What appears from the first line of the records below through the line containing "The image size is (951, 733)." must be reproduced verbatim.
*** Data to examine Section Begins ***
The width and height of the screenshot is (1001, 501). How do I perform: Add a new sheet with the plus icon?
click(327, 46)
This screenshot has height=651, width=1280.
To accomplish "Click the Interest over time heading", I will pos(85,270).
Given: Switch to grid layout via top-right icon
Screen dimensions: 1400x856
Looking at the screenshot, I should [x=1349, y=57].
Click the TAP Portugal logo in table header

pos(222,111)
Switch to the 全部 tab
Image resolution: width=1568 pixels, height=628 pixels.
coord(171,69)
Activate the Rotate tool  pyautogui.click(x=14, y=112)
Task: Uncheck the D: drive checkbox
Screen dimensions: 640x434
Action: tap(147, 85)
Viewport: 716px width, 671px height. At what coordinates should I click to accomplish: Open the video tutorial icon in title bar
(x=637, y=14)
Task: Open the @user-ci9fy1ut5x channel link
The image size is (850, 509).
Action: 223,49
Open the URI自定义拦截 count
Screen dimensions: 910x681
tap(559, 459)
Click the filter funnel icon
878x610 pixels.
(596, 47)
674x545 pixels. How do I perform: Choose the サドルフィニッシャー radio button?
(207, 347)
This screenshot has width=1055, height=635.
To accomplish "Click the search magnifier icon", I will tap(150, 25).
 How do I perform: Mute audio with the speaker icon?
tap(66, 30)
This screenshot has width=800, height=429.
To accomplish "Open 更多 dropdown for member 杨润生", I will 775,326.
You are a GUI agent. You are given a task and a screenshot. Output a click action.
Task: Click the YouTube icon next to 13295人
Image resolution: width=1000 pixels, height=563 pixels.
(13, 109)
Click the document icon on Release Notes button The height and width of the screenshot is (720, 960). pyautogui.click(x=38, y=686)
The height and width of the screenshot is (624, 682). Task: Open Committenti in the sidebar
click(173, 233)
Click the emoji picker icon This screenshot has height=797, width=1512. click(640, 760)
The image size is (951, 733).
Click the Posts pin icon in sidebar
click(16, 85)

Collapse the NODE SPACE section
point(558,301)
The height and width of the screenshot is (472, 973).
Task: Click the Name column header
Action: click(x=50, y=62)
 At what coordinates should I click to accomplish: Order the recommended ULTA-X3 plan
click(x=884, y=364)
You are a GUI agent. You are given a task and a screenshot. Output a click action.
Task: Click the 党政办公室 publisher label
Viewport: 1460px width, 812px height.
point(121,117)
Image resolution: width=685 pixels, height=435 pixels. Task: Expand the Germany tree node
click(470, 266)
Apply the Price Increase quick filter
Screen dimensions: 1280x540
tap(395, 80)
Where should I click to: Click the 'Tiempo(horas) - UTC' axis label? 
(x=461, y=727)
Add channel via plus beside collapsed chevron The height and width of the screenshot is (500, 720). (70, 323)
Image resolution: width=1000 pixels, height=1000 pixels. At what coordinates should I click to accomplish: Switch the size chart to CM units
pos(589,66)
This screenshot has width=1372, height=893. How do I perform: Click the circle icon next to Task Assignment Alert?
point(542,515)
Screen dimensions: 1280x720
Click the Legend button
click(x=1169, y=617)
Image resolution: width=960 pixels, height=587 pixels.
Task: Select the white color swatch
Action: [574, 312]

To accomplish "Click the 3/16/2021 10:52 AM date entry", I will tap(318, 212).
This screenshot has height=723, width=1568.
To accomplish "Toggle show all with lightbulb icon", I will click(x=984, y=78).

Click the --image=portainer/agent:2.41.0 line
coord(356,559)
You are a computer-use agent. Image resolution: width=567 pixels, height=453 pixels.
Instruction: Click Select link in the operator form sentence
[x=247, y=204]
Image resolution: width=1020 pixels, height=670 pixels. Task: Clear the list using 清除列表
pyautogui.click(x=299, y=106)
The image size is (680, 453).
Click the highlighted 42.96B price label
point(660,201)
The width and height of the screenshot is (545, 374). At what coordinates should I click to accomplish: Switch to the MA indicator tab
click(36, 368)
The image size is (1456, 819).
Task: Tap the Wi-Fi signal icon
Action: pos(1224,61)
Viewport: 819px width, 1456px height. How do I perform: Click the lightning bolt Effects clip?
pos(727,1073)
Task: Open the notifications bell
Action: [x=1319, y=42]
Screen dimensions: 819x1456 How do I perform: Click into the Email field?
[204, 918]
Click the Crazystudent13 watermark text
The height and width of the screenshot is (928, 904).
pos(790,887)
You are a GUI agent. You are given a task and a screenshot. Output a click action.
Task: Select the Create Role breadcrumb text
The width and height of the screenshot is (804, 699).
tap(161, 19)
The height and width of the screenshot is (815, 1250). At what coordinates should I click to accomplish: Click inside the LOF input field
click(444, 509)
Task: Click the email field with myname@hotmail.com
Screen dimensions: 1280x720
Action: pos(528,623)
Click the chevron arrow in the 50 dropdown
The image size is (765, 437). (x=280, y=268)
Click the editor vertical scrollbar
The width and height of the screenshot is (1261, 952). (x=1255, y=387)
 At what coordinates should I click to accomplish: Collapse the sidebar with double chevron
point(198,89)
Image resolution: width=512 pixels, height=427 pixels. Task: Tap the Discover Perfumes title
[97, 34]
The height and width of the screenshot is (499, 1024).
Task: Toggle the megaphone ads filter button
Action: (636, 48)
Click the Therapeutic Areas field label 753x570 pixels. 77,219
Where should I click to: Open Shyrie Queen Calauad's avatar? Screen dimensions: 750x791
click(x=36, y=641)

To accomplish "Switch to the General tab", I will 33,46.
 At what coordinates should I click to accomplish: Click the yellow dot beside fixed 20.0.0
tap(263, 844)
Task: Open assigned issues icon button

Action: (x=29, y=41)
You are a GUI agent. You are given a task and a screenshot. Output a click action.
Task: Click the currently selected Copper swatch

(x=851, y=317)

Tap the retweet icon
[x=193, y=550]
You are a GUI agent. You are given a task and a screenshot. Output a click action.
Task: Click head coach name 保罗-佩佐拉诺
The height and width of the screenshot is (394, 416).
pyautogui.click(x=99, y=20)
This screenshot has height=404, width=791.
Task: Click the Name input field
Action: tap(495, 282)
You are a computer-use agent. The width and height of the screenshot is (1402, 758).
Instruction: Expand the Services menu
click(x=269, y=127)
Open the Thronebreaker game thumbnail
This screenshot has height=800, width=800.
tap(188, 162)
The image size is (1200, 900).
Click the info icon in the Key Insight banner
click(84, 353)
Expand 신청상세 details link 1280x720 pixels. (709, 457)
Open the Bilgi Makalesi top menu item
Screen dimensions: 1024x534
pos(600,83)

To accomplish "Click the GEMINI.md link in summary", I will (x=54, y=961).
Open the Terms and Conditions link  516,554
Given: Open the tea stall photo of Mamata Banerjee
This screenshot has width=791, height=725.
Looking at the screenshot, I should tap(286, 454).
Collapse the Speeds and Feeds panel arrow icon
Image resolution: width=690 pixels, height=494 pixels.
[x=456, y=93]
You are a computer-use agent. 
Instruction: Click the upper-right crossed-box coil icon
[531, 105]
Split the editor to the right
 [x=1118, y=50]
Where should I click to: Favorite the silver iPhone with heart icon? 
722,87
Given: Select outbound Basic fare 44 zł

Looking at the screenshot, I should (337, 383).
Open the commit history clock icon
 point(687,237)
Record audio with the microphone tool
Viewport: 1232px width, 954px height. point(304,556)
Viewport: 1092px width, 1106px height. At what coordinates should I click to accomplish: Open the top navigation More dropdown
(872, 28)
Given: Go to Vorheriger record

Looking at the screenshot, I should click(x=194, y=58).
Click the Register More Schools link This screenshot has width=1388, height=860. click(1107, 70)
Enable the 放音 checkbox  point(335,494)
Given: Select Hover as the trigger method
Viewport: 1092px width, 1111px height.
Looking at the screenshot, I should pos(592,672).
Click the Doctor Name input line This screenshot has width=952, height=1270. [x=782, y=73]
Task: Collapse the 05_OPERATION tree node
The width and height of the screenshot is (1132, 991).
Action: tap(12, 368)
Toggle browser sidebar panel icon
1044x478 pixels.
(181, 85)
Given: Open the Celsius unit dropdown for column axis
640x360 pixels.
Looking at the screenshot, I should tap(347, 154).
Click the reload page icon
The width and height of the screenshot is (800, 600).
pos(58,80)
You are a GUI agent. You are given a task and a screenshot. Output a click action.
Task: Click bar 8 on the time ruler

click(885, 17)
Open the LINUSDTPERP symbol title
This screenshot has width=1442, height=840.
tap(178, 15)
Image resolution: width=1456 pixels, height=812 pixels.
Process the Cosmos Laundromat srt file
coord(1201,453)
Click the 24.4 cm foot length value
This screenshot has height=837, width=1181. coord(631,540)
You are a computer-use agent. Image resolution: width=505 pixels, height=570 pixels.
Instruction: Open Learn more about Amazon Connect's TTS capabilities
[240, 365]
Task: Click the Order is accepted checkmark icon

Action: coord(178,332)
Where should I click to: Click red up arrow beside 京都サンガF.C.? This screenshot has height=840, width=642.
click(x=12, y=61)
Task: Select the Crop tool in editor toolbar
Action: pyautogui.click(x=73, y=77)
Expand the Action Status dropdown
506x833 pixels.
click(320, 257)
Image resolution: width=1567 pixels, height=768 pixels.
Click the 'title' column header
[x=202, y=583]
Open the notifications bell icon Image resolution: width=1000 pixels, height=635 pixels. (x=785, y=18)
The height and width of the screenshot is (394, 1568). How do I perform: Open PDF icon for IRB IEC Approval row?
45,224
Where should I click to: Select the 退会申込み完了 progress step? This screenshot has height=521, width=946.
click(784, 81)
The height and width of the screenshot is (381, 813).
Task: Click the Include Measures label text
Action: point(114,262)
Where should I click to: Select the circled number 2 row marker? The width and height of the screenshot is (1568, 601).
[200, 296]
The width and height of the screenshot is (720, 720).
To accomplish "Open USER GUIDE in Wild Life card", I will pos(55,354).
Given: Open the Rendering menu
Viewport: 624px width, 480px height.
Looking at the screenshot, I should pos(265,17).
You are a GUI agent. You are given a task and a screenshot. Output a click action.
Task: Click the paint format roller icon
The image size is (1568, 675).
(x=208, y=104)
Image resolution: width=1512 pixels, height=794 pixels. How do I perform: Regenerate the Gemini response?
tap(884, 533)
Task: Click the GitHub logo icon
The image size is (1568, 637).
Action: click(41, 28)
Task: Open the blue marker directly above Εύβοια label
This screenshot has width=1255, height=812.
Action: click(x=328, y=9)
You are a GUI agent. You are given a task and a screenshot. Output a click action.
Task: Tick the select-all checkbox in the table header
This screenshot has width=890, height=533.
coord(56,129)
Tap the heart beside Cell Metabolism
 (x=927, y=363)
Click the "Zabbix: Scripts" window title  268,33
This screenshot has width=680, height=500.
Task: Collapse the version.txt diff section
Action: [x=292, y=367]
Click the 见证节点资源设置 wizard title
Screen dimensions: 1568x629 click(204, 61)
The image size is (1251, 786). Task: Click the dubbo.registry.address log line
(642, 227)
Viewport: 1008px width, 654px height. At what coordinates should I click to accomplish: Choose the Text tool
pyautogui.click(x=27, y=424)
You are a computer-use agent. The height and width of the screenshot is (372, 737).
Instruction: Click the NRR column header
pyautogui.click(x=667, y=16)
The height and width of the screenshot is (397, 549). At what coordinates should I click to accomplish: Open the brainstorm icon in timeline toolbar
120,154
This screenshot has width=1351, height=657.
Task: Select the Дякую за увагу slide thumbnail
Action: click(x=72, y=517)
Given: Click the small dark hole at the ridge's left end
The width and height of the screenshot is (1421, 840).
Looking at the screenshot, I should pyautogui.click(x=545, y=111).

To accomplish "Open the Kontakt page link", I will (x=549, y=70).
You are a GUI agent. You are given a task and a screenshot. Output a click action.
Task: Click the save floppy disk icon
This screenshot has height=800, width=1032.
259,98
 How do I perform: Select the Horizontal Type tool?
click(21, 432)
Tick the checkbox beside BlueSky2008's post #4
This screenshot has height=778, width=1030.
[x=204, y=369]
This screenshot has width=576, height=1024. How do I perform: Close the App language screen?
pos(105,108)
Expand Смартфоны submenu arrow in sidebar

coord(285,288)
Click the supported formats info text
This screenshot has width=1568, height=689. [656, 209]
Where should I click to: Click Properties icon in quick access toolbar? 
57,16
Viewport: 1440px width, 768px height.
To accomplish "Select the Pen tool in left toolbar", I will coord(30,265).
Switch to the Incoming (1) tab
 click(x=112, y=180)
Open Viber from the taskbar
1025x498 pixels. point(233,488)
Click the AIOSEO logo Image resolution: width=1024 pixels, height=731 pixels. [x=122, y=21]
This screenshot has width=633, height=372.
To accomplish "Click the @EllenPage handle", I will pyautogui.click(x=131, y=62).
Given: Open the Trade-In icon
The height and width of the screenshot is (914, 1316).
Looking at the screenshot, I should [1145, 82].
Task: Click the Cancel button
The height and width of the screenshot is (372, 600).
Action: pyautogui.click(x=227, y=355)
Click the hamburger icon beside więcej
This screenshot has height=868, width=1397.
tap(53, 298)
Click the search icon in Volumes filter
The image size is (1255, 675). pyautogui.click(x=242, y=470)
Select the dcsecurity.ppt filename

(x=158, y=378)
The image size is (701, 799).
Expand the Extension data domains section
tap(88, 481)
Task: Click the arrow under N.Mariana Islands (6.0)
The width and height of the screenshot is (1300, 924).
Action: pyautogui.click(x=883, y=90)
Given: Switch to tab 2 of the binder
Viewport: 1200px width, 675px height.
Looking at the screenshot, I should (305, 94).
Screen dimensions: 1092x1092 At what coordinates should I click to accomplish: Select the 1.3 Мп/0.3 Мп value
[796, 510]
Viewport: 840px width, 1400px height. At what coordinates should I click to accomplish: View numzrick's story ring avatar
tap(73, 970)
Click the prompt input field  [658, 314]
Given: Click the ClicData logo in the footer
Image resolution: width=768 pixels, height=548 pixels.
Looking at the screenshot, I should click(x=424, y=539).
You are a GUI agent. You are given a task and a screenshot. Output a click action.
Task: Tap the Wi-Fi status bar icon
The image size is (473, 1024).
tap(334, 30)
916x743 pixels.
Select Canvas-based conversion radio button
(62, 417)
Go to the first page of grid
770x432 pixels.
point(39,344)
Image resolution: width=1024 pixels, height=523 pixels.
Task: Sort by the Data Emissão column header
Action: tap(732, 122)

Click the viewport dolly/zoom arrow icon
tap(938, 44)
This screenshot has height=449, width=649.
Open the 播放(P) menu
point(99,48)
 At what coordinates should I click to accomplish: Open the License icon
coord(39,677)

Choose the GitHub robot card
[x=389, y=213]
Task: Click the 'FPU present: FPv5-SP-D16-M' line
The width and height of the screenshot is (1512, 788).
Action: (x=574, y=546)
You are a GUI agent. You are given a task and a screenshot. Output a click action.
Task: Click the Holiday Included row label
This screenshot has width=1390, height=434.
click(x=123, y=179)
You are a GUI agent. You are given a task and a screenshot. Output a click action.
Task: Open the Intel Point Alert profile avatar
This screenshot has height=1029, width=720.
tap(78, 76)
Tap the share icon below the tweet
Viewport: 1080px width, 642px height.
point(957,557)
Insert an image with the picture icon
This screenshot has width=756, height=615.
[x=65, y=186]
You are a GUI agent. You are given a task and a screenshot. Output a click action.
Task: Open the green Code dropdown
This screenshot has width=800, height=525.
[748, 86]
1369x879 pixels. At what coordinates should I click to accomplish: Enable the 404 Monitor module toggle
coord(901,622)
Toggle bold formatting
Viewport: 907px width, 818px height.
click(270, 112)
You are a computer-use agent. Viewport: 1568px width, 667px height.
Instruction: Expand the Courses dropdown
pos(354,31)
*** Data to examine Section Ends ***
* **Your solution**:
The width and height of the screenshot is (1001, 501). How do I perform: Add a new sheet with the plus icon?
click(327, 46)
This screenshot has height=651, width=1280.
To accomplish "Click the Interest over time heading", I will pos(85,270).
Given: Switch to grid layout via top-right icon
Screen dimensions: 1400x856
Looking at the screenshot, I should [x=1349, y=57].
Click the TAP Portugal logo in table header

pos(222,111)
Switch to the 全部 tab
Image resolution: width=1568 pixels, height=628 pixels.
coord(171,69)
Activate the Rotate tool  pyautogui.click(x=14, y=112)
Task: Uncheck the D: drive checkbox
Screen dimensions: 640x434
Action: tap(147, 85)
Viewport: 716px width, 671px height. At what coordinates should I click to accomplish: Open the video tutorial icon in title bar
(x=637, y=14)
Task: Open the @user-ci9fy1ut5x channel link
The image size is (850, 509).
Action: 223,49
Open the URI自定义拦截 count
Screen dimensions: 910x681
tap(559, 459)
Click the filter funnel icon
878x610 pixels.
(596, 47)
674x545 pixels. How do I perform: Choose the サドルフィニッシャー radio button?
(207, 347)
This screenshot has width=1055, height=635.
To accomplish "Click the search magnifier icon", I will tap(150, 25).
 How do I perform: Mute audio with the speaker icon?
tap(66, 30)
This screenshot has width=800, height=429.
To accomplish "Open 更多 dropdown for member 杨润生", I will 775,326.
You are a GUI agent. You are given a task and a screenshot. Output a click action.
Task: Click the YouTube icon next to 13295人
Image resolution: width=1000 pixels, height=563 pixels.
(13, 109)
Click the document icon on Release Notes button The height and width of the screenshot is (720, 960). pyautogui.click(x=38, y=686)
The height and width of the screenshot is (624, 682). Task: Open Committenti in the sidebar
click(173, 233)
Click the emoji picker icon This screenshot has height=797, width=1512. click(640, 760)
The image size is (951, 733).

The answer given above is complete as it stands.